## Problem requirements
Among the entries that follow, locate the line with "Task: Reply to Hailey Bennett's comment" and the line with "The image size is (1801, 895).". Output those lines and all lines in between, exactly, minus the pictures.

## Supplied data

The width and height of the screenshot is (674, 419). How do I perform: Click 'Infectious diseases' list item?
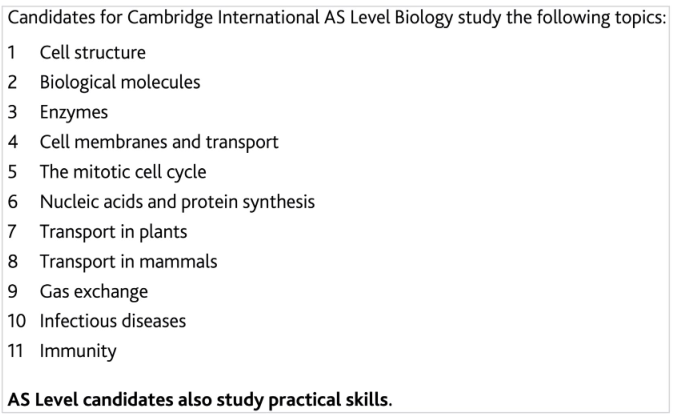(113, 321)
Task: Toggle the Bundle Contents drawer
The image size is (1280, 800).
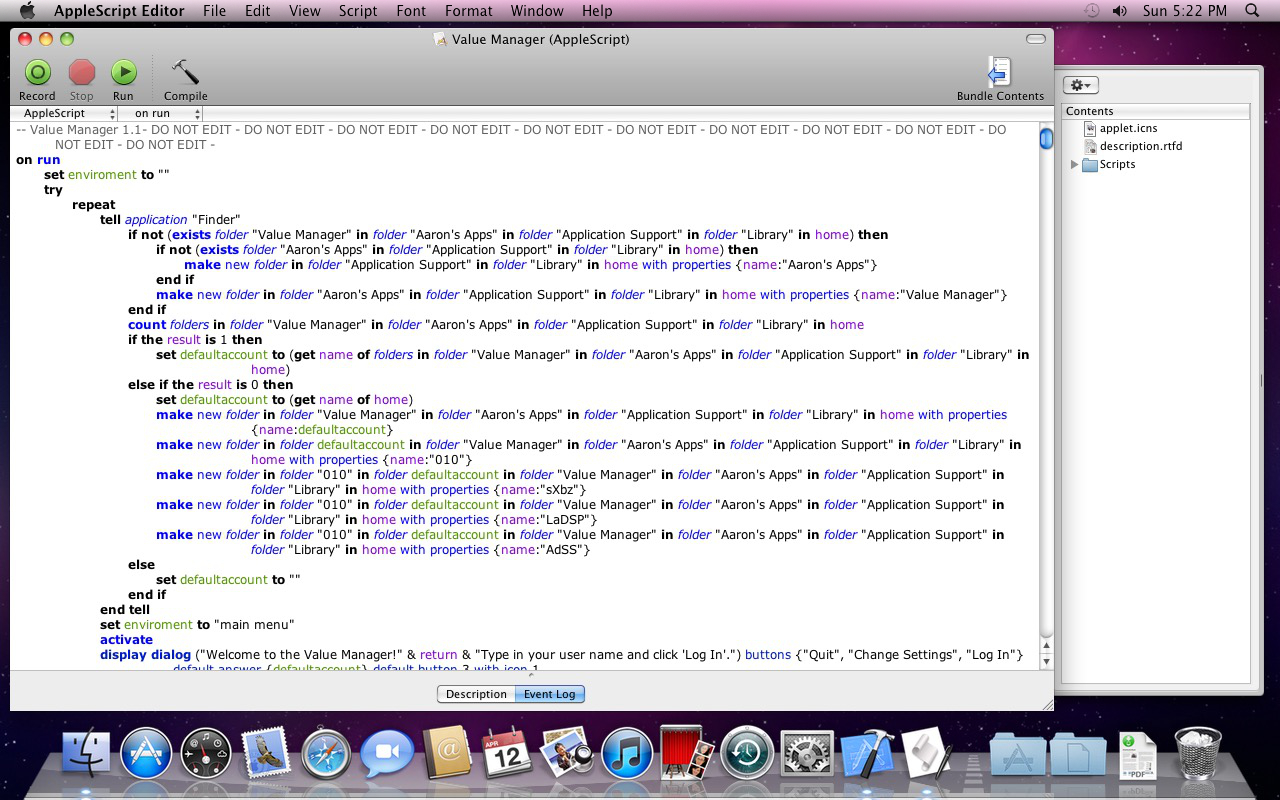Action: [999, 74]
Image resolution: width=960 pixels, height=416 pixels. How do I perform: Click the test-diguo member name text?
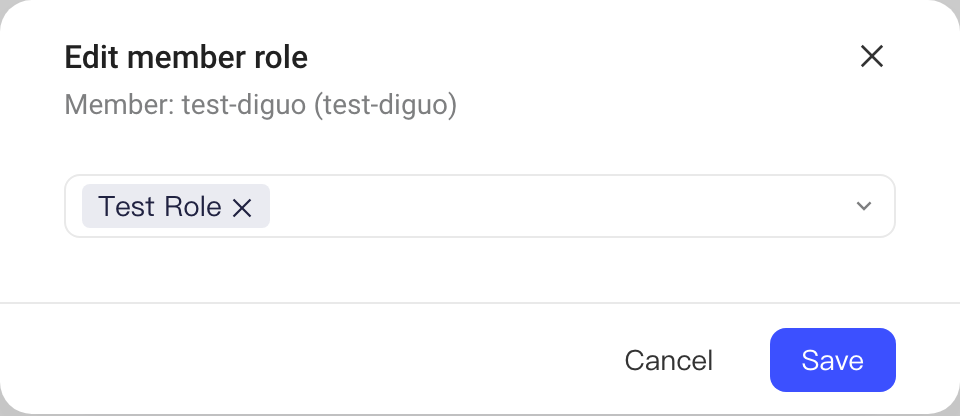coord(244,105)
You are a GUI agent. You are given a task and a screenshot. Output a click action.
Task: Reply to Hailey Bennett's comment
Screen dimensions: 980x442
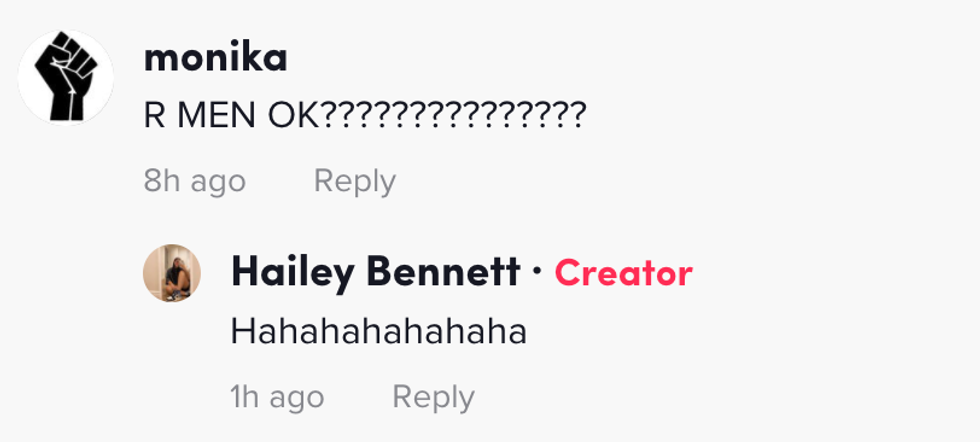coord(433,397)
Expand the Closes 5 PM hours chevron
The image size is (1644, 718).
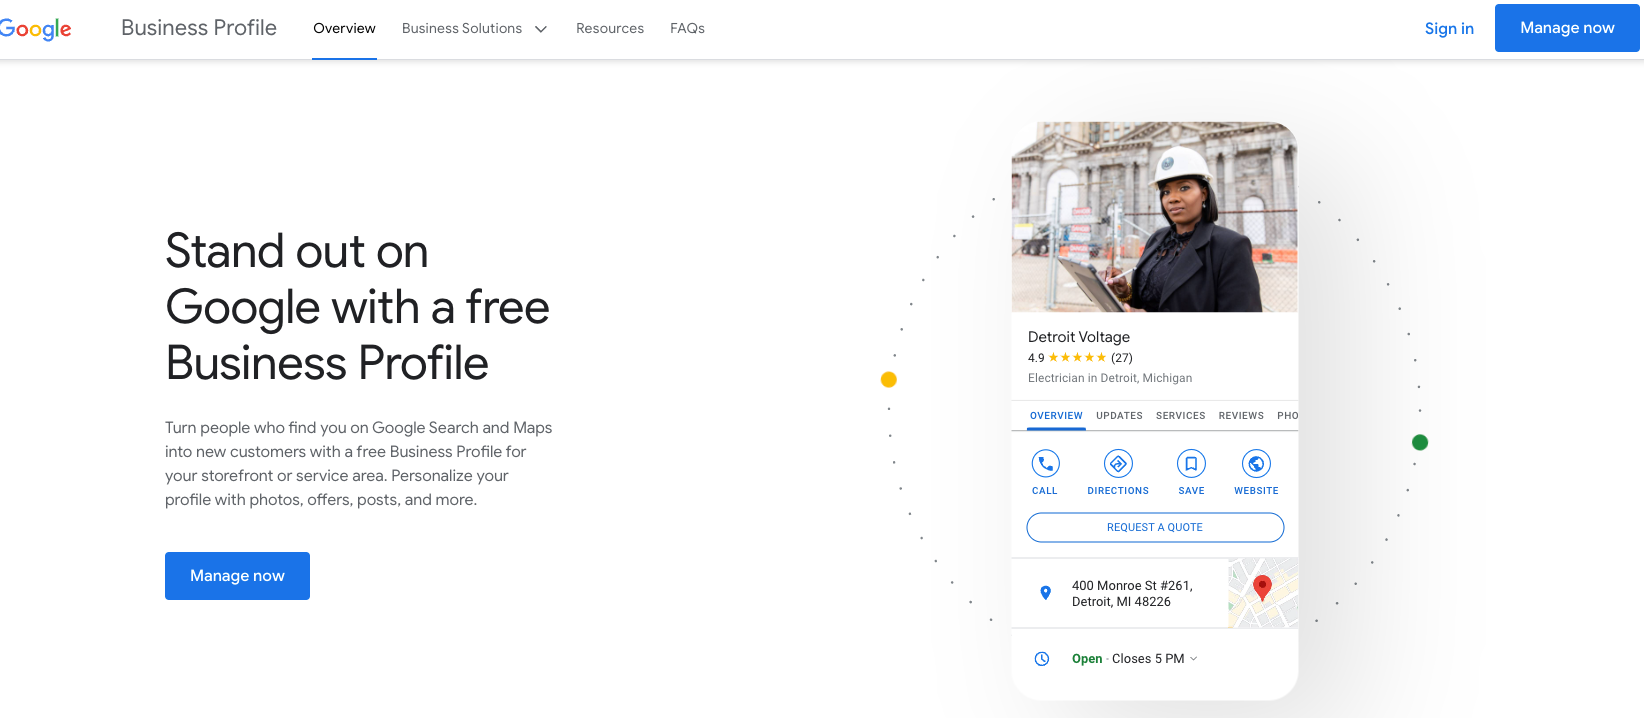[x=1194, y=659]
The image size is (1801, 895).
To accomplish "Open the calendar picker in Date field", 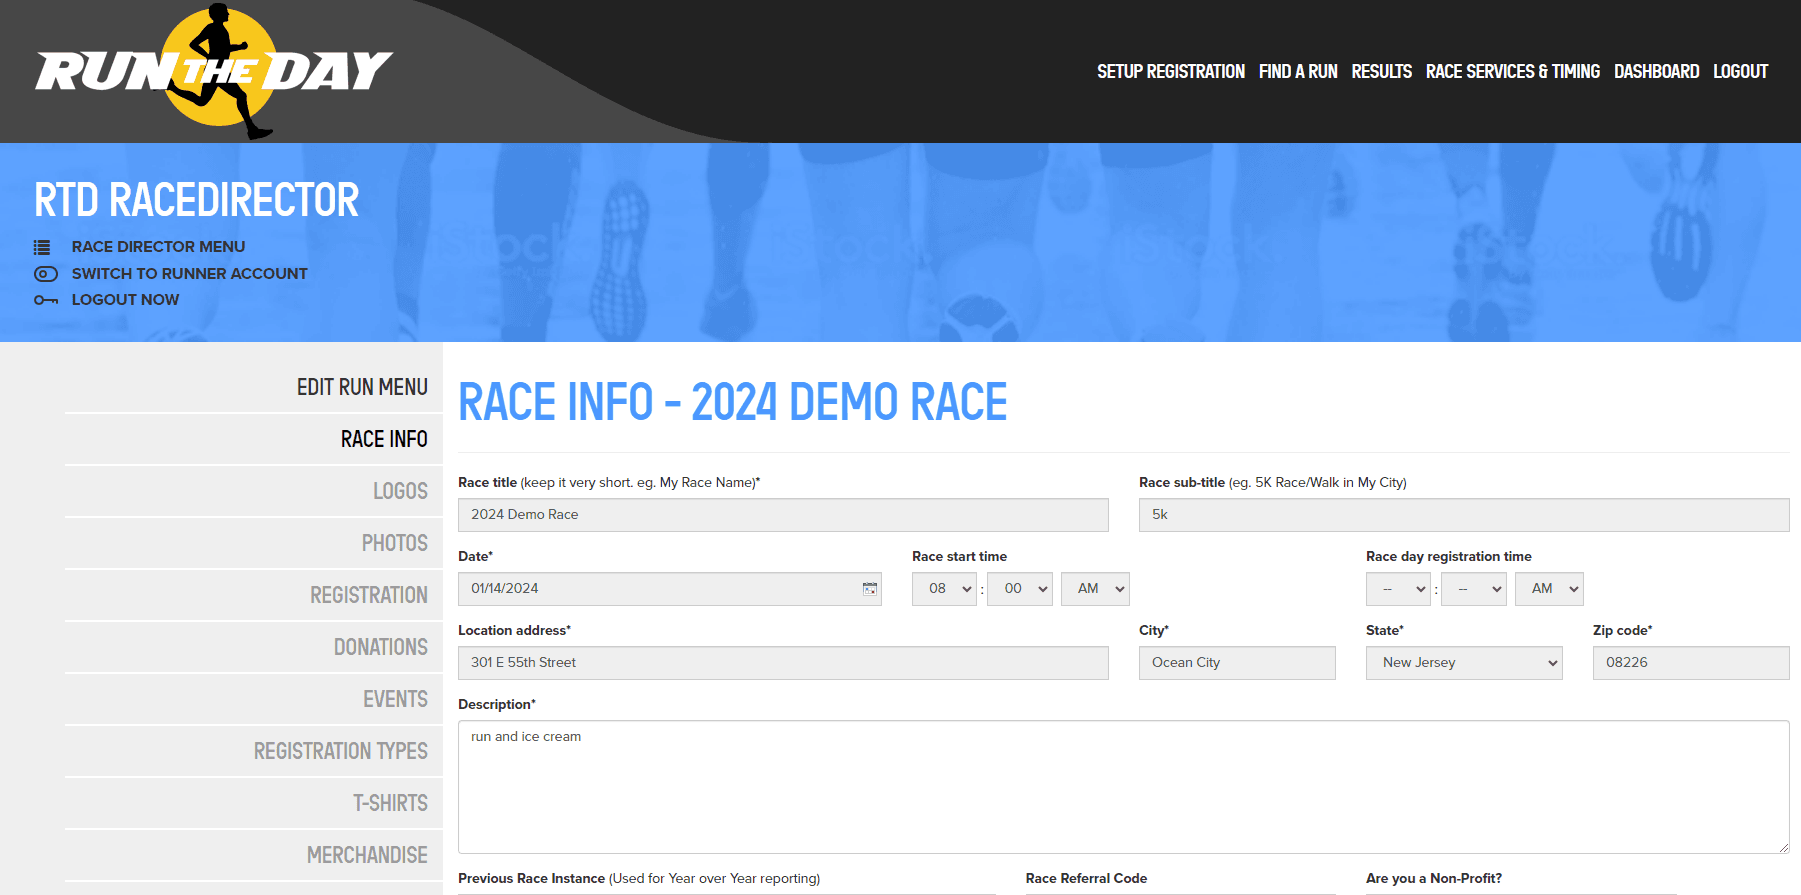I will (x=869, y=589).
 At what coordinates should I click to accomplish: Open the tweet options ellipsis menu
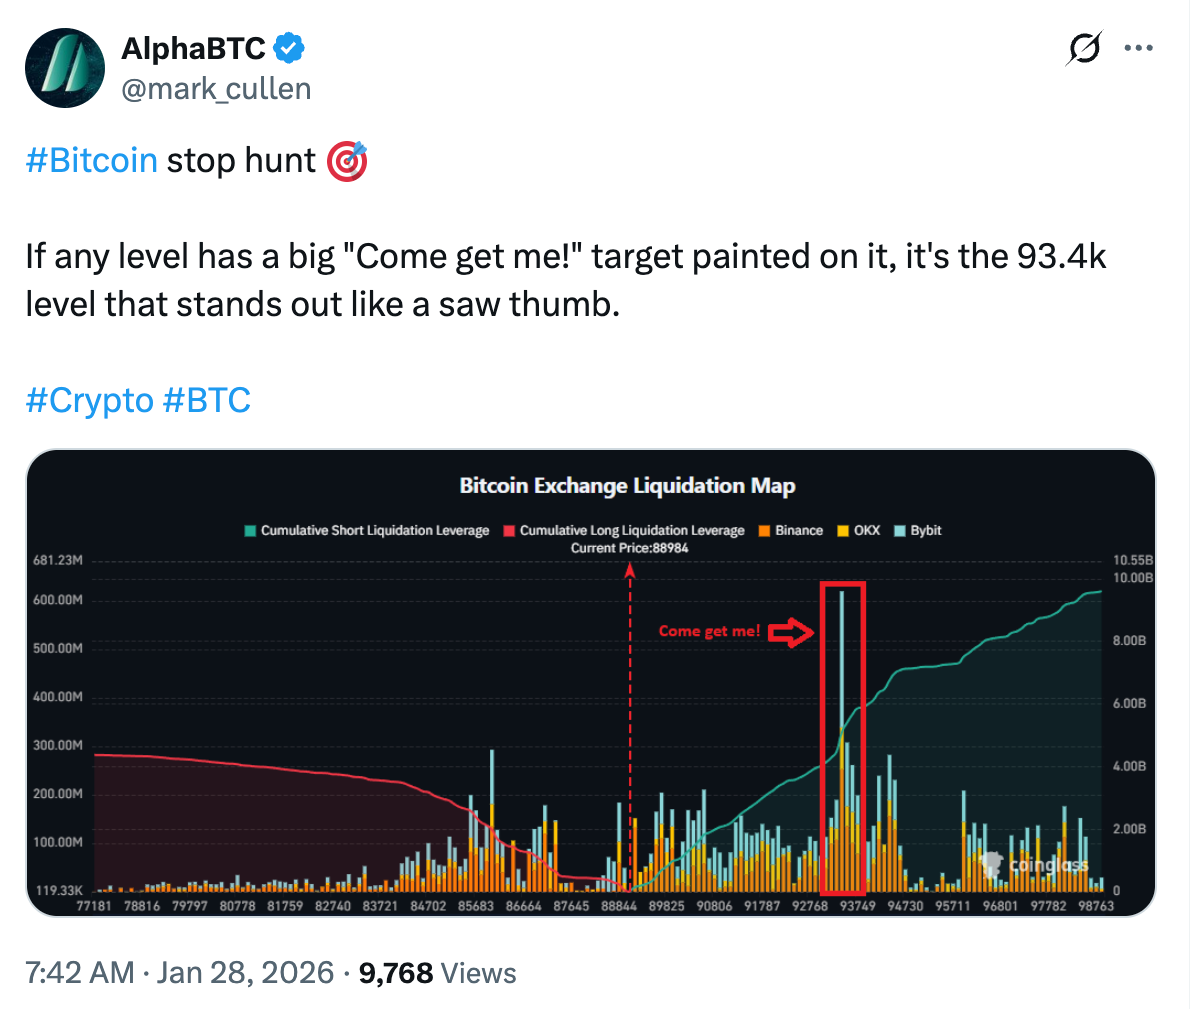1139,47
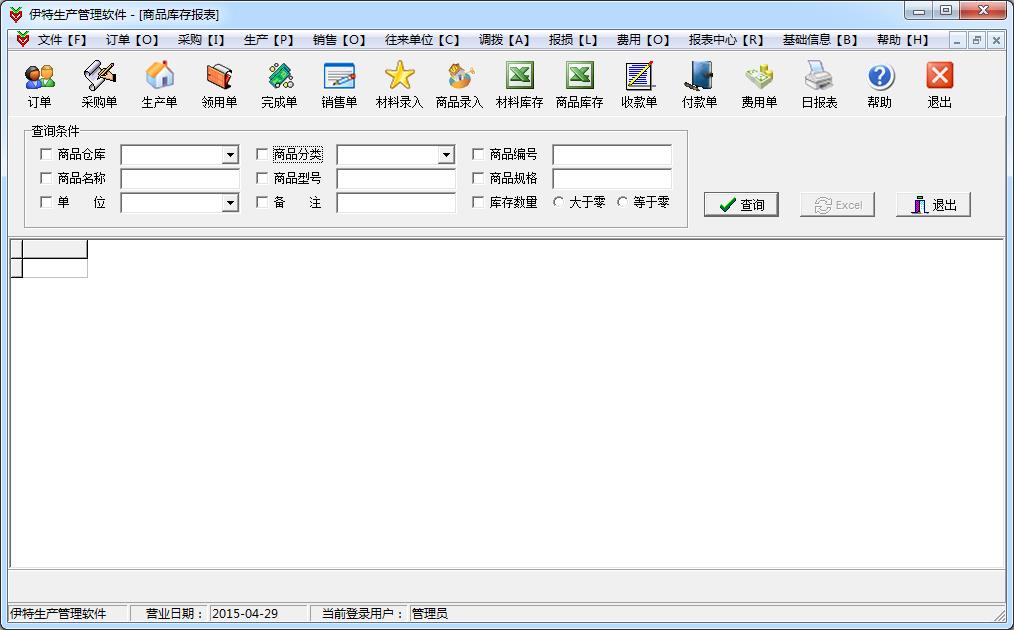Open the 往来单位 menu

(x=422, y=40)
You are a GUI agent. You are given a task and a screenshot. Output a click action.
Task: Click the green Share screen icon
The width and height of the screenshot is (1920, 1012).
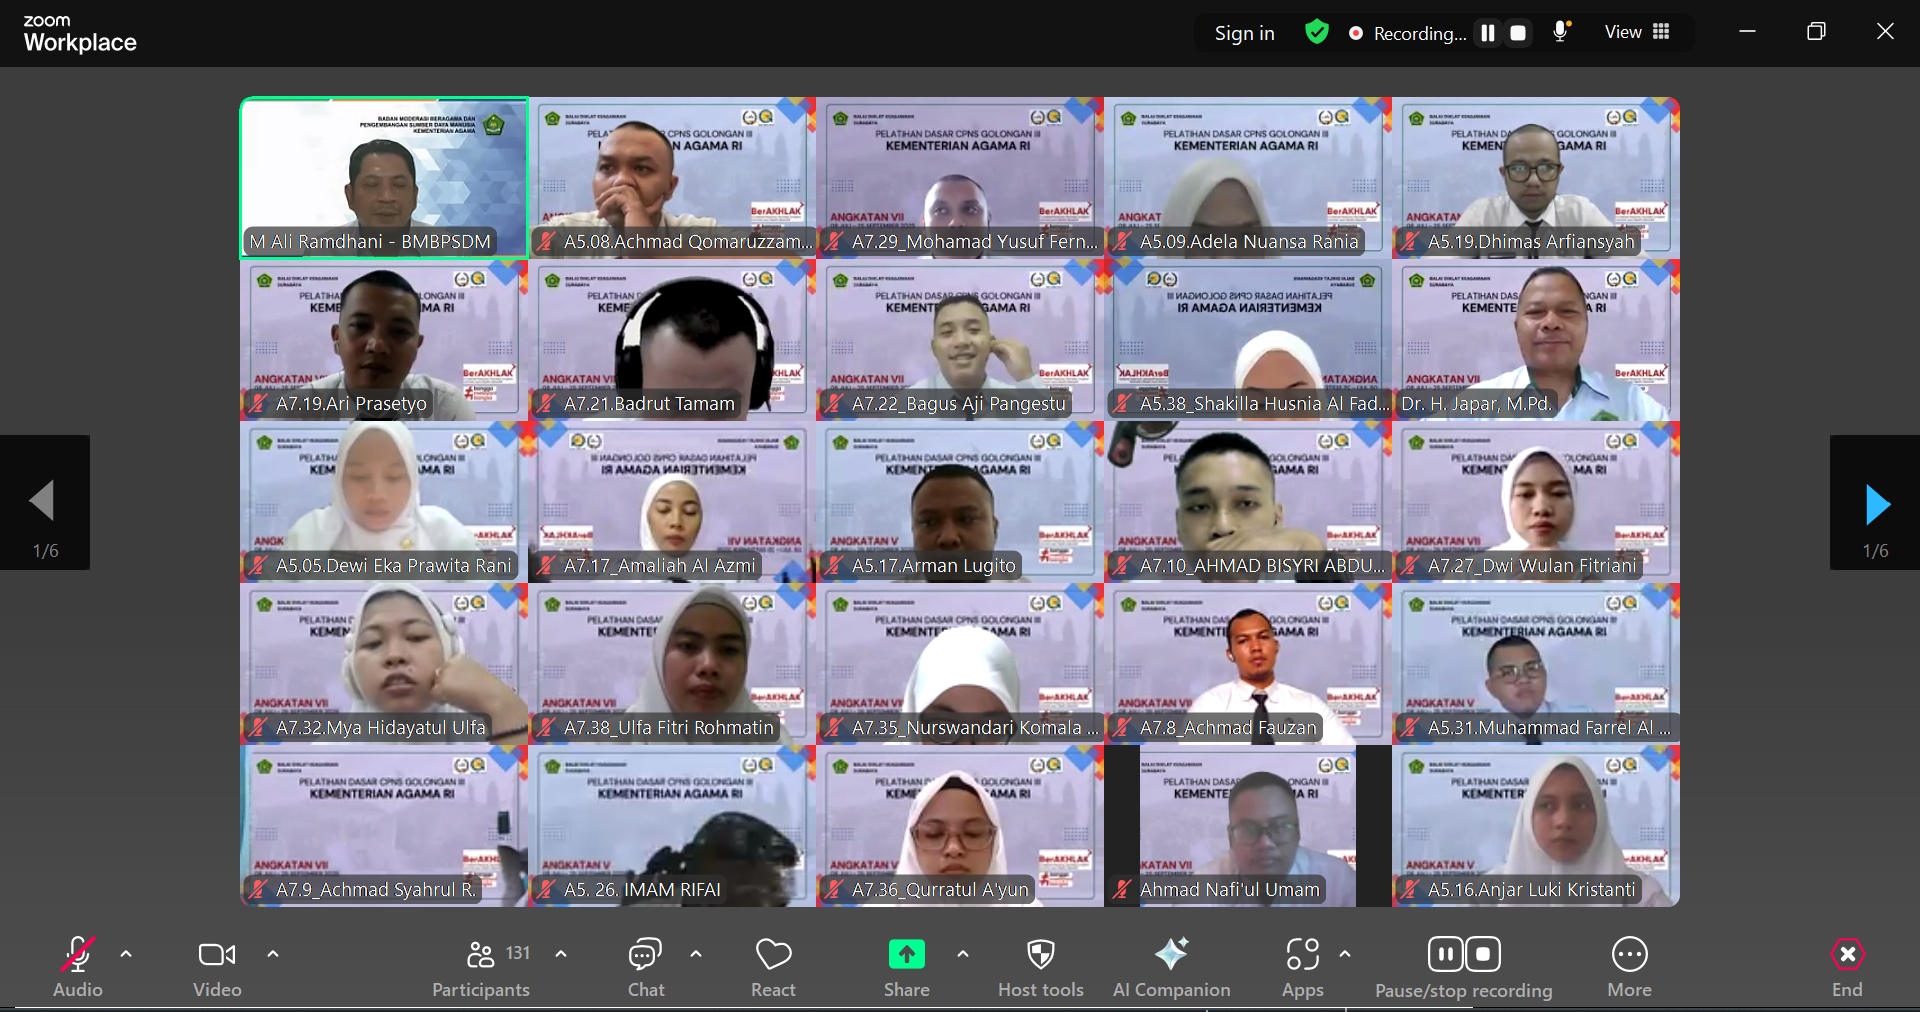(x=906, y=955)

## Exercise response
Task: Reply to Hailey Bennett's comment
Screen dimensions: 980x442
coord(433,397)
Expand the Closes 5 PM hours chevron
The image size is (1644, 718).
[x=1194, y=659]
The image size is (1801, 895).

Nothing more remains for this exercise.